In another aspect, the material chosen for 3D printing should be durable enough to withstand handling during training exercises and not susceptible to one or more components breaking or failing in the course of use or when mishandled by an inexperienced trainee. In some examples, materials used to 3D print training firearms are high-strength plastics like ABS or nylon. In some embodiments, the printing material can comprise TPU 98A for some or all components of the training firearm, which can be considered a strong, flexible, abrasion resistant material. In a further aspect, the weight of a training firearm as well as the distribution of weight along its body should be as close to the actual firearm as possible.

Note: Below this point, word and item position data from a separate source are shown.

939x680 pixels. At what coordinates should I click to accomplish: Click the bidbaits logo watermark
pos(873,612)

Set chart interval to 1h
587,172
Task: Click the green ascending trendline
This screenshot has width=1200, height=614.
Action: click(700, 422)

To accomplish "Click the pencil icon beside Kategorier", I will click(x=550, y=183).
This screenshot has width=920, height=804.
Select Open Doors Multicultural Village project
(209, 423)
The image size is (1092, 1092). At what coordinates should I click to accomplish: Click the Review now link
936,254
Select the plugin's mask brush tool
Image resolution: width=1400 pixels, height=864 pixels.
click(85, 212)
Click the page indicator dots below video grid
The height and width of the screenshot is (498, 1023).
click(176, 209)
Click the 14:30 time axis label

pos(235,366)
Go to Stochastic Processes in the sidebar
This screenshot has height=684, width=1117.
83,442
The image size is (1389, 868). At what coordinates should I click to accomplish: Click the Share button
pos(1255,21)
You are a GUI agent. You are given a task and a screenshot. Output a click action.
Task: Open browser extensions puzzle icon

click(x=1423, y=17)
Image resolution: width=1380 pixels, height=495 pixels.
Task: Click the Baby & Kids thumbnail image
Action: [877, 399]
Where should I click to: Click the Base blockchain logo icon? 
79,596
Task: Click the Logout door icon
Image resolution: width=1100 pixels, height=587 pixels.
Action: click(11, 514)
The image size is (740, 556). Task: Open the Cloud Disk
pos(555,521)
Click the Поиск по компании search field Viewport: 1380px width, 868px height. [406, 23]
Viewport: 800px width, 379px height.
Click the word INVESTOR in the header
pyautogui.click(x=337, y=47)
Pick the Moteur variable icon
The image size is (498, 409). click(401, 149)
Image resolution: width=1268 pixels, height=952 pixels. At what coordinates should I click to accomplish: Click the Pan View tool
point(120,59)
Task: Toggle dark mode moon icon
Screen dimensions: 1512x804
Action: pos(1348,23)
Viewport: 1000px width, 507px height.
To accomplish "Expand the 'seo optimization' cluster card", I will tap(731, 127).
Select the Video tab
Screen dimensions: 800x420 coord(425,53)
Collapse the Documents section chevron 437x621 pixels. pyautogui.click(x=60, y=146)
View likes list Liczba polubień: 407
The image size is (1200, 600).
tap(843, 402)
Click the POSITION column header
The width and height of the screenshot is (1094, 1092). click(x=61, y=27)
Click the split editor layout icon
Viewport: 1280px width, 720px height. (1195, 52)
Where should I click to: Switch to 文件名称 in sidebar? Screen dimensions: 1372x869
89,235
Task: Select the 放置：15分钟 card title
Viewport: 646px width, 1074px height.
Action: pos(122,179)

In some examples, particular materials may be used, added, or omitted from areas within the printed object to yield a training firearm with a life-like feel and weight distribution.

In further aspects, training firearms can be 3D printed using a 3D printer and a print file. In some examples, the print file can be G-code generated from a computer-aided design (“CAD”) drawing of an inert training firearm, such as an inert training pistol. The CAD drawing can be created by one or more authors based on the dimensions of an actual firearm that the training firearm is intended to emulate. For example, the author(s) can use CAD software to construct the 3D geometry of the training firearm by drawing shapes, extruding and revolving the shapes, and using other tools to form the desired structure. In some embodiments, all dimensions, angles, and other physical parameters of the training firearm rendering can be adjusted until the 3D object closely resembles an actual firearm of a specific make and model. In alternative embodiments, a user can access one or more databases that store reference 3D CAD files associated with training firearms, each associated with a specific make and model of an actual firearm.

Regardless of the method by which a 3D CAD drawing for a training firearm is created or otherwise obtained, a user can use CAD software to alter the shape of the 3D object to remove, subtract, trim, cut, or otherwise edit one or more features of the 3D object. In some examples, a user may desire to remove one or more features of the 3D object in order to facilitate the future substitution of features of the training firearm with features more closely resembling real or live firearms. For example, in the case of a training rifle, the user can remove the rifle's front or rear sights or the rifle's stock and replace them with components that more closely resemble the components of a live rifle that the training rifle is seeking to emulate. In some embodiments, for example, the stock of the training rifle can be omitted from the 3D object and the printed rifle can be coupled with a telescoping stock typically used with in conjunction with a live rifle. In alternative or further embodiments, the front and rear sights can be omitted from the 3D printed object and front and rear sights that closely resemble the sights of a live rifle can be coupled to the training rifle. Or, in other embodiments, a fully functional telescopic sight can be coupled to the training rifle.

Such substitutions can result in a more life-like training experience for a user training with the 3D printed inert firearm. For example, when the user aims the training rifle at a target by either aligning the rifle's sights with the target or viewing the target through a functional telescopic lens, the user perceives a sight picture that more closely resembles that of a live rifle. Similarly, in embodiments where the training rifle is coupled to a functional telescoping stock, the user can adjust the length of the stock on the training rifle to emulate a live rifle that has been configured by the user.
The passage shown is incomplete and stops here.